NOTES TO CONSOLIDATED FINANCIAL STATEMENTS
(Unaudited)
1. SUMMARY OF SIGNIFICANT ACCOUNTING POLICIES
The accompanying unaudited interim consolidated financial statements have been
prepared by management in accordance with the accounting policies described in
the Company's Annual Report for the year ended September 30, 1999. The
consolidated financial statements include the accounts of the Company and its
subsidiaries. All significant intercompany balances and transactions have been
eliminated in consolidation. Certain information and note disclosures normally
included in consolidated financial statements prepared in accordance with
generally accepted accounting principles have been omitted. These condensed
consolidated financial statements should be read in conjunction with the audited
consolidated financial statements and related notes included in the Company's
Annual Report on Form 10-K for the year ended September 30, 1999.
The consolidated financial statements reflect all adjustments which are, in the
opinion of management, necessary to present fairly the financial position of
Analytical Surveys, Inc., and subsidiaries at March 31, 2000 and the results of
operations and cash flows for the three months and six months ended March 31,
2000.
Investment securities consist of corporate equity securities that are classified
as available-for-sale. Available-for-sale securities are recorded at fair value.

DATASET CONTENT:
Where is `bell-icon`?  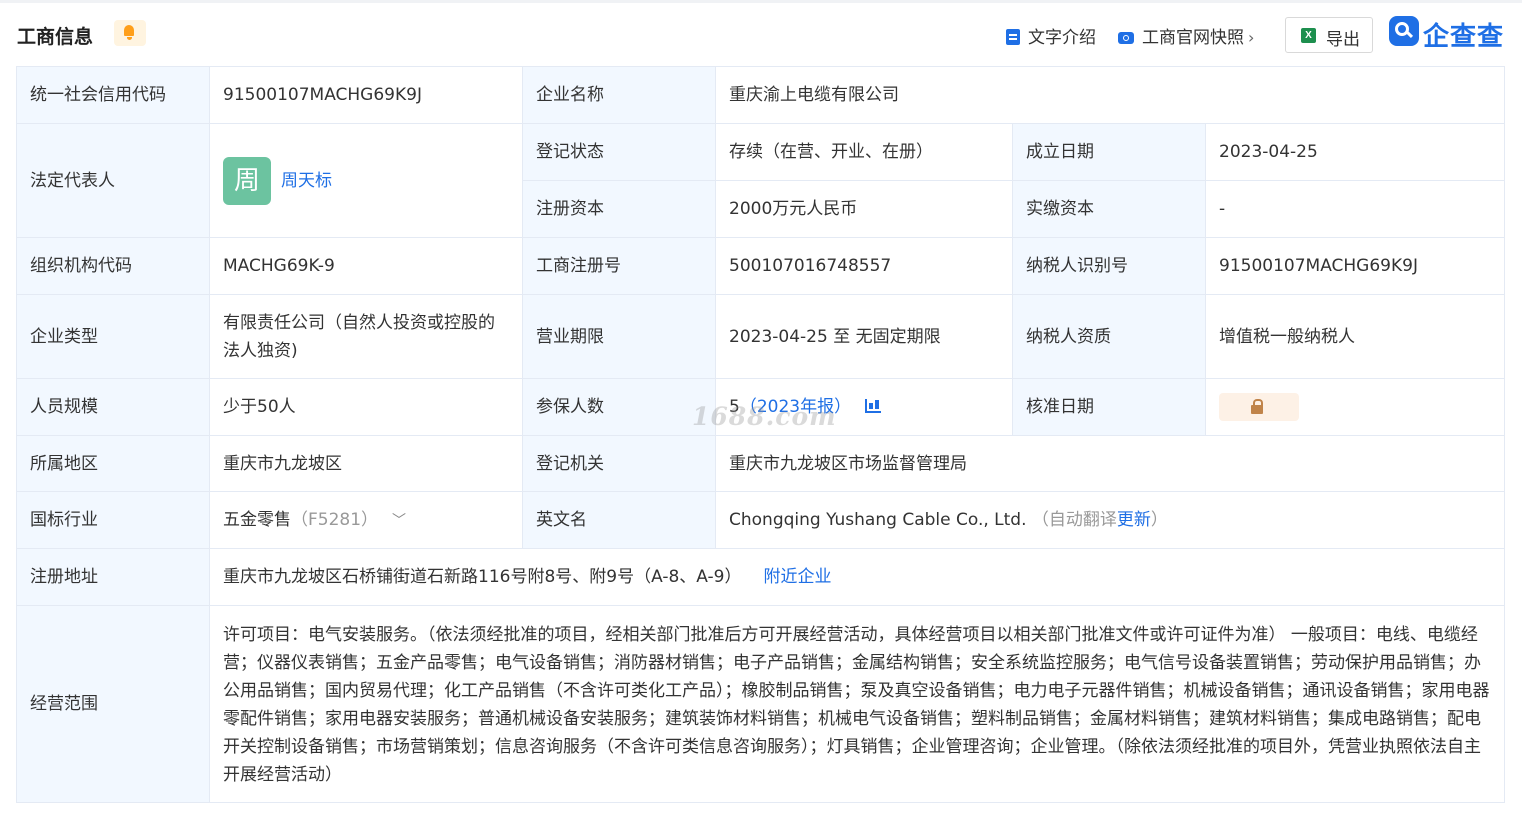
bell-icon is located at coordinates (129, 30).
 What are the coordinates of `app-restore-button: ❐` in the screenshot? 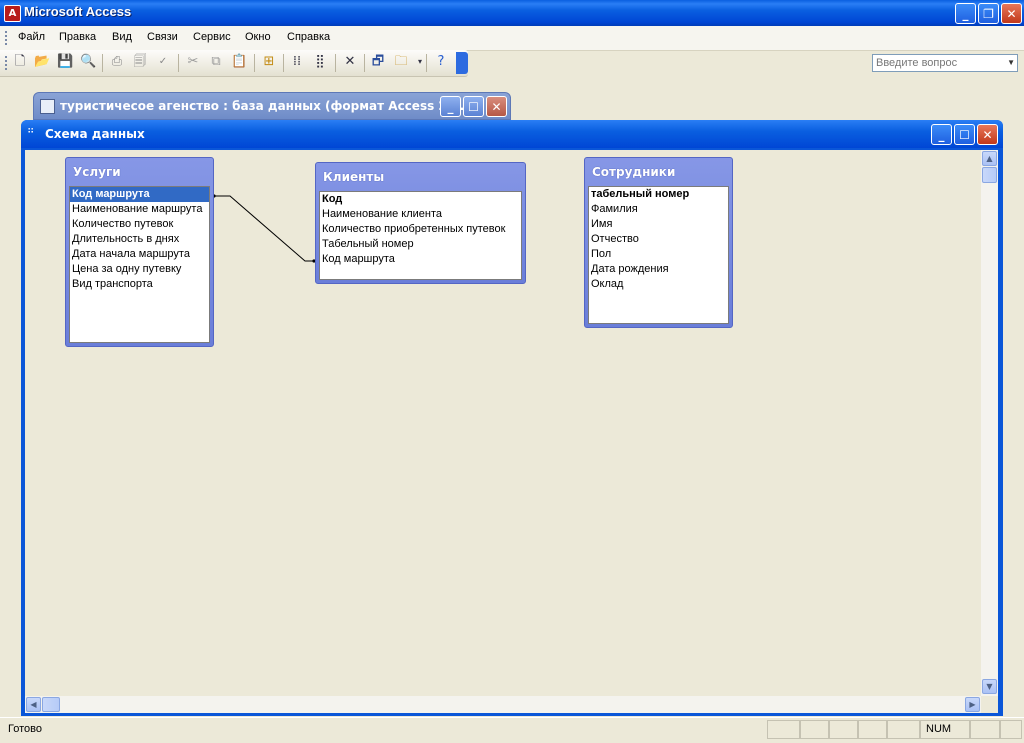 It's located at (988, 14).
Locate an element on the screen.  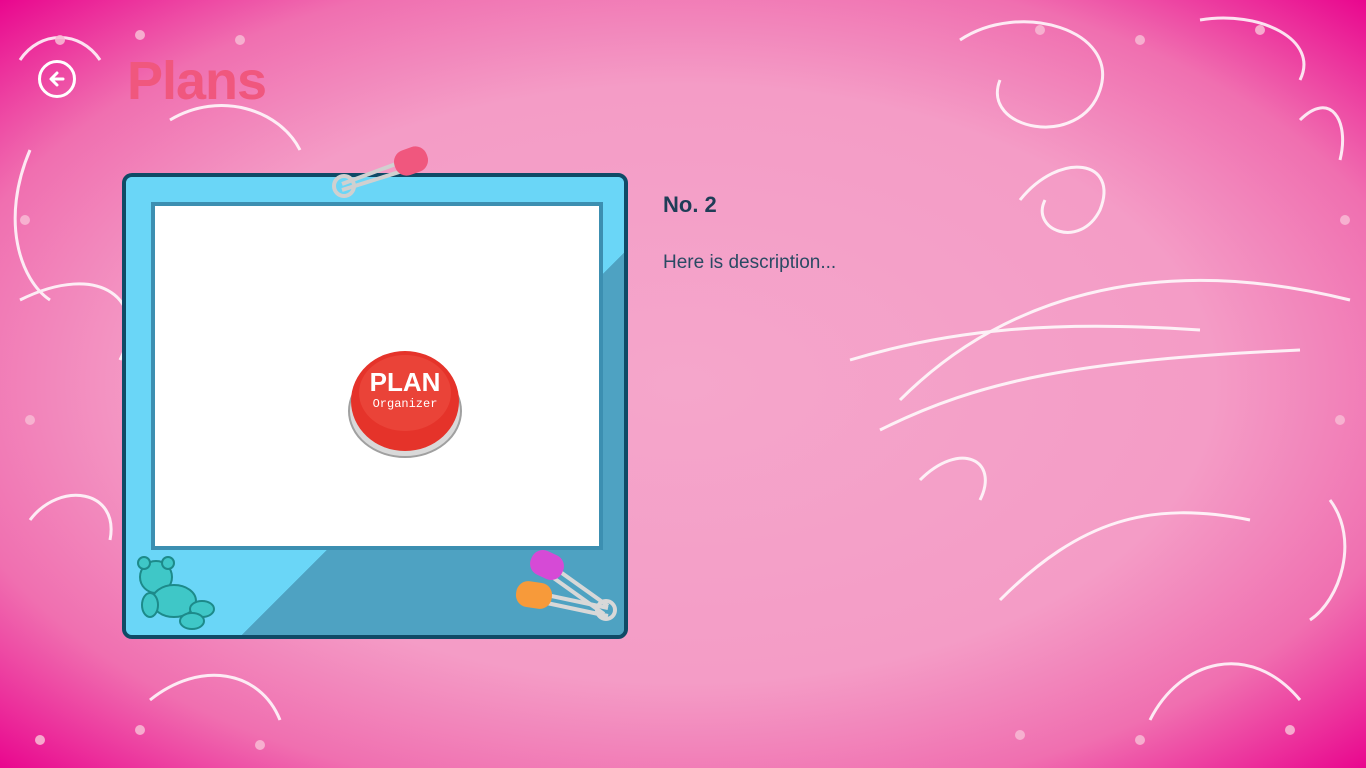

EXERCISE BRIEF: Copy the stretch of the accounting policies note from "Investment securities consist" through "at fair value." word for word. The lines have no part in what comes next.

YOUR SOLUTION:
Investment securities consist of corporate equity securities that are classified
as available-for-sale. Available-for-sale securities are recorded at fair value.